Minimum required privileges for Oracle backend database

To extract data from the Authorizations Insight for PeopleSoft HRMS, you require a user who will be assigned Connect and Select privileges on the Oracle backend database.

To create an APPROVA_HR user with these privileges:

  1. Log into Oracle backend database with the appropriate user name and password.
  2. Run the following query to check whether the APPROVA_HR user already exists in the Oracle backend database: 
    Select * from dba_users where username =’APPROVA_HR'
    • If the APPROVA_HR user is already present and being used by another application, select a different user name and change this script to reflect that user name.
    • If the 
      APPROVA_HR
      user is not present, run the following query at command prompt: 
      CREATE USER APPROVA_HR IDENTIFIED BY APPROVA
    Note: APPROVA is the preset password of the database user, APPROVA_FI. You can select any other appropriate password.
  3. Run the command GRANT CONNECT TO APPROVA_HR. This command grants connect privileges to the created user APPROVA_HR.
  4. Run the command CREATE ROLE ROLE_APPROVA_PSFTHRAI. This command creates the role ROLE_APPROVA_PSFTHRAI in the Oracle backend database.
    If this role is already there in Oracle database, this command will fail. In this case:
    • Delete the role by running the command DROP ROLE ROLE_APPROVA_PSFTHRAI.
    • Recreate the role by running the command CREATE ROLE ROLE_APPROVA_PSFTHRAI.
    Note: Before deleting a role, ensure that the role is not assigned to some other user.
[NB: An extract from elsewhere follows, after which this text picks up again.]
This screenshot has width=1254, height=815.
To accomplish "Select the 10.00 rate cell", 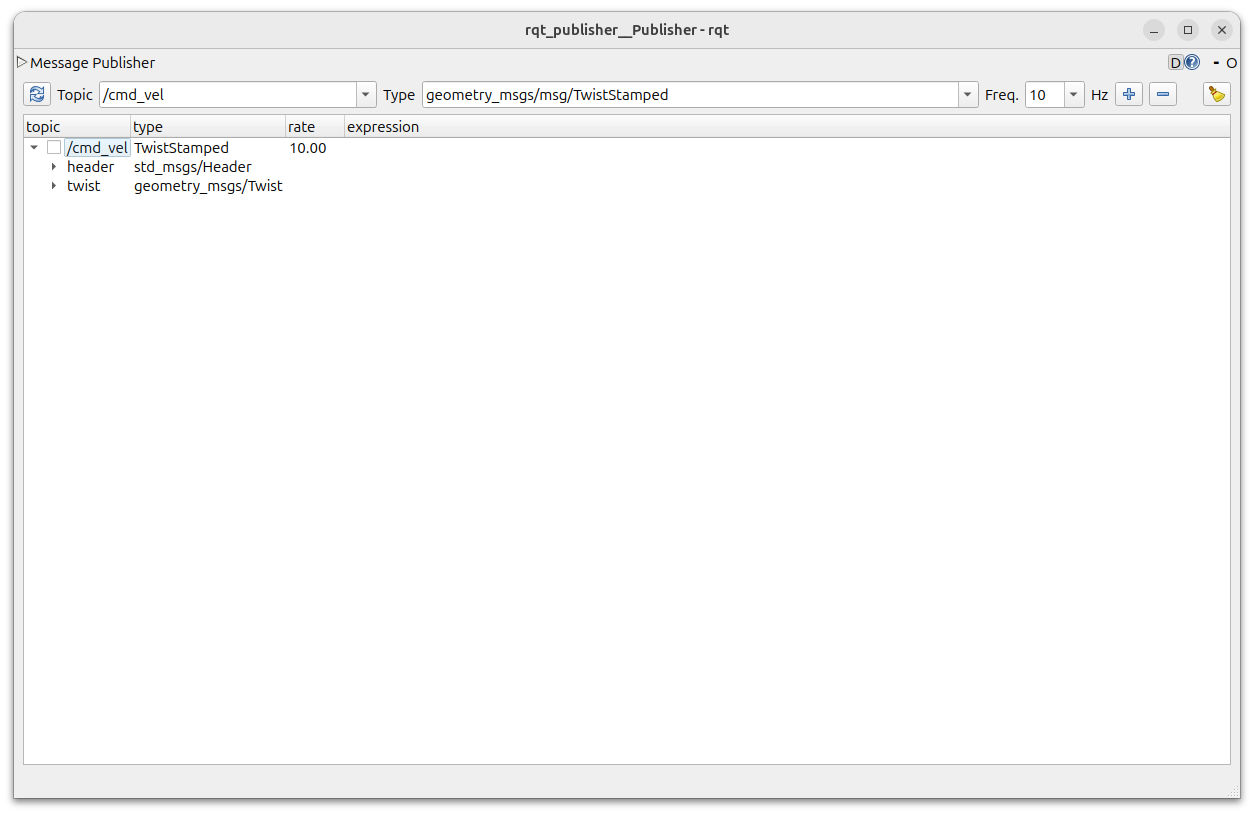I will (x=308, y=148).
    If the user and role already exist and you want to just modify the role, that is, add or delete access to tables, begin directly at step 5.

  5. Run the command: 
    GRANT ROLE_APPROVA_PSFTHRAI TO APPROVA_HR

    This command grants the role to the user.
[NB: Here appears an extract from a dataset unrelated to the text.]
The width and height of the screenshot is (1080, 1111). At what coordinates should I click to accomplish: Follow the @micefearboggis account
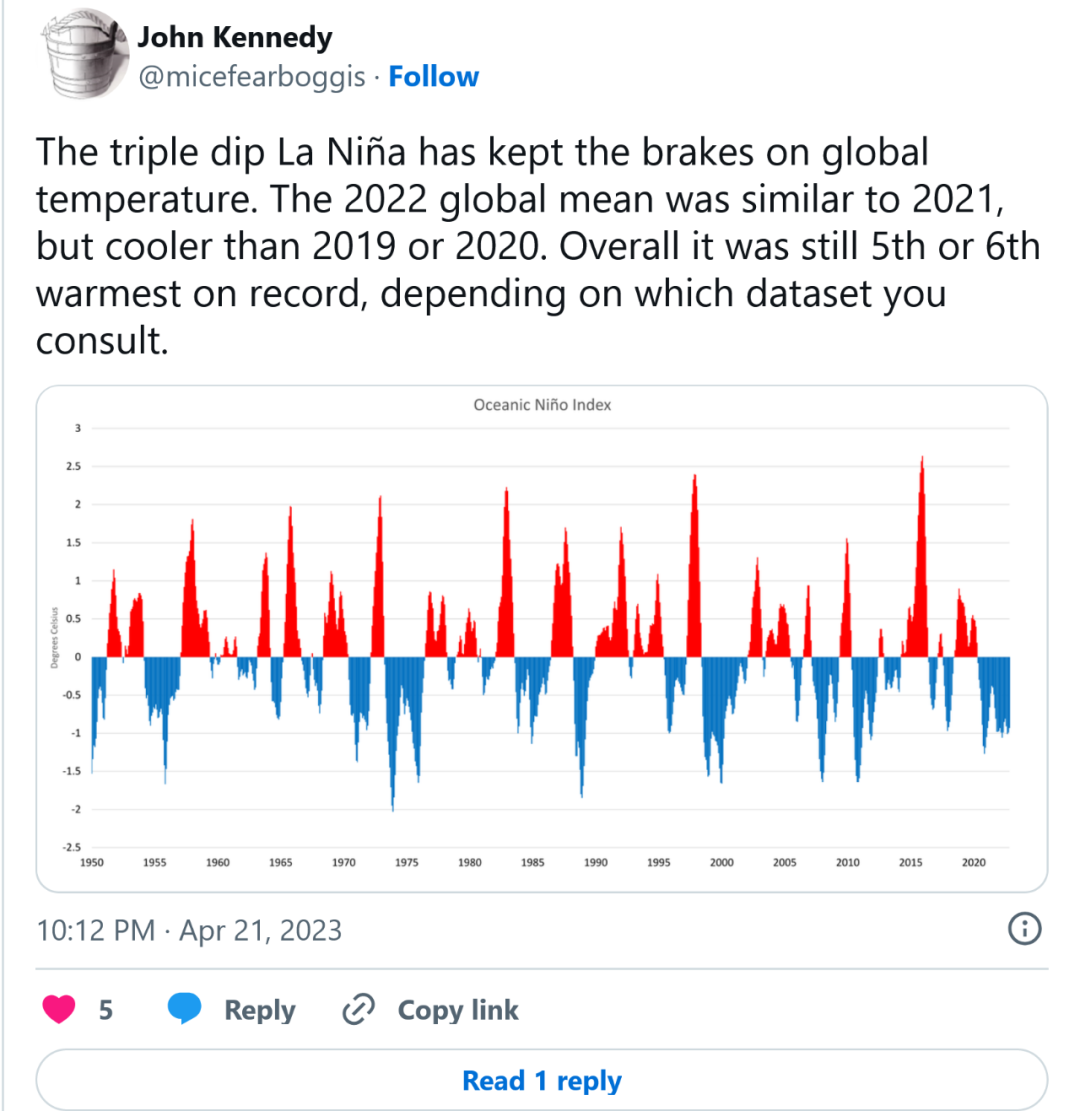pos(433,77)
  6. Run the following scripts:
    • CREATE_SYNONYM_PSFTHRAI.sql. This script creates a text file with commands to generate PUBLIC SYNONYMS.
    • GRANT_ROLE_PSFTHRAI.sql. This script creates a text file with commands to grant SELECT access to ROLE.
    Note: Minimum permission scripts are shipped and can be obtained from the IRC Adapters CD under PeopleSoft\MinimumPermissions folder.
  7. From SQL prompt, run the following commands to add objects (tables) that you want to access in IRC:
    • @C:\CREATE_SYNONYM_TABLE_PSFTHRAI.sql: This sql file has set of commands, which creates PUBLIC SYNONYMS.
    • @C:\GRANT_SELECT_TABLE_PSFTHRAI.sql“. This sql file has set of commands that grant SELECT access to ROLE.